第1回(186号/2月号)
はじめに
私は2010年3月から2021年5月までの12年間、埼玉労福協の仕事に携わらせて頂きました。その中で、東部ブロック労福協、全国の労福協の皆さんとの交流、意見交換が私の埼玉労福協活動の指針となり活動の具現化に繋がりました。特に、「年越し派遣村」から始まった反貧困ネットワークとの連携、フードバンク研究会、奨学金問題の取組みがあります。皆様への感謝を込めて私が経験し取り組んだことが何らかの糧となれば幸いです。
● 埼玉労金の設立は3番目なのに埼玉労福協・埼玉労済は46番目の「理由」
1972年、2月に埼玉労福協設立委員会が設置され、その年の1972年10月30日に埼玉労福協が設立されました。
一般的には、最初に労福協が設立され、労福協が核となって労働金庫を作り、労済(こくみん共済)を作り、会館を作るという順番ですが、埼玉は順番が違いました。
そのころ、埼玉県に労働界の分布は、県評2:同盟1という状況で、それに中立労連(電気労連)等を加えた5団体の組合員数が労働金庫の理事数に反映していました。労福協の理念である「福祉はひとつ」が労働金庫の理事会で体現され、労働者福祉運動も議論されていました。
埼玉労福協設立総会=1972年
埼玉労福協設立のニュースは「埼玉労働金庫だより(1972年12月)」が最初に報じました。埼玉労福協だより1号(創刊号)で埼玉労福協設立が報じられたのは翌年3月でした。

------------------------------------------------------------------------

作業内容 ▸
上記の埼玉労福協の歩みを振り返る文章から、「1972年、2月に埼玉労福協」以降「祉運動も議論されていました。」までの部分を、両端の語句を含めて一字一句違えずに書き写してください。

------------------------------------------------------------------------

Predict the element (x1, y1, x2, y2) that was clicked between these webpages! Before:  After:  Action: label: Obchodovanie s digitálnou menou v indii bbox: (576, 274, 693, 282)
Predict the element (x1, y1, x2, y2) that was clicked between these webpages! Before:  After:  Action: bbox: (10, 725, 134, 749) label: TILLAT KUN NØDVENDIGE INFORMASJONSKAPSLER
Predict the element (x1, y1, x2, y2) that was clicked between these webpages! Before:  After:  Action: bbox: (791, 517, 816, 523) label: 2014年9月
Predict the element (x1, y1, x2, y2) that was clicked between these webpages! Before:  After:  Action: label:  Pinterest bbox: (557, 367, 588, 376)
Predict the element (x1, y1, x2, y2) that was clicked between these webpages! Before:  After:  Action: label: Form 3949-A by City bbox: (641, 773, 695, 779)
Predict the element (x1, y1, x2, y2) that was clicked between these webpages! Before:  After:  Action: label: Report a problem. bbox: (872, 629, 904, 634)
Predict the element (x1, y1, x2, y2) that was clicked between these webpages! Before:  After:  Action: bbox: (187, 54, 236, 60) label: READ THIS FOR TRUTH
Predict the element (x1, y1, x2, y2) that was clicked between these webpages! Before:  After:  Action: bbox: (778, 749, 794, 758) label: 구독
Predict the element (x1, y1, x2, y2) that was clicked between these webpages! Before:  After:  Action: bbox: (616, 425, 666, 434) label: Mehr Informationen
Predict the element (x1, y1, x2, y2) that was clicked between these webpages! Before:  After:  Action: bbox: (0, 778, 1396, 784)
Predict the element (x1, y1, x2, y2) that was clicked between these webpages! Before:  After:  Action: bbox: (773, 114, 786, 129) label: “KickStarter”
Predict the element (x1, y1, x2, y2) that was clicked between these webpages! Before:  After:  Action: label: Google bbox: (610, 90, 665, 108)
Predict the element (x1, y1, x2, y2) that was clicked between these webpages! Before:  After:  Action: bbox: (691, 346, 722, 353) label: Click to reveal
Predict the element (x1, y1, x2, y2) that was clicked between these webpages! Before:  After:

------------------------------------------------------------------------

解答欄 ▸
1972年、2月に埼玉労福協設立委員会が設置され、その年の1972年10月30日に埼玉労福協が設立されました。
一般的には、最初に労福協が設立され、労福協が核となって労働金庫を作り、労済(こくみん共済)を作り、会館を作るという順番ですが、埼玉は順番が違いました。
そのころ、埼玉県に労働界の分布は、県評2:同盟1という状況で、それに中立労連(電気労連)等を加えた5団体の組合員数が労働金庫の理事数に反映していました。労福協の理念である「福祉はひとつ」が労働金庫の理事会で体現され、労働者福祉運動も議論されていました。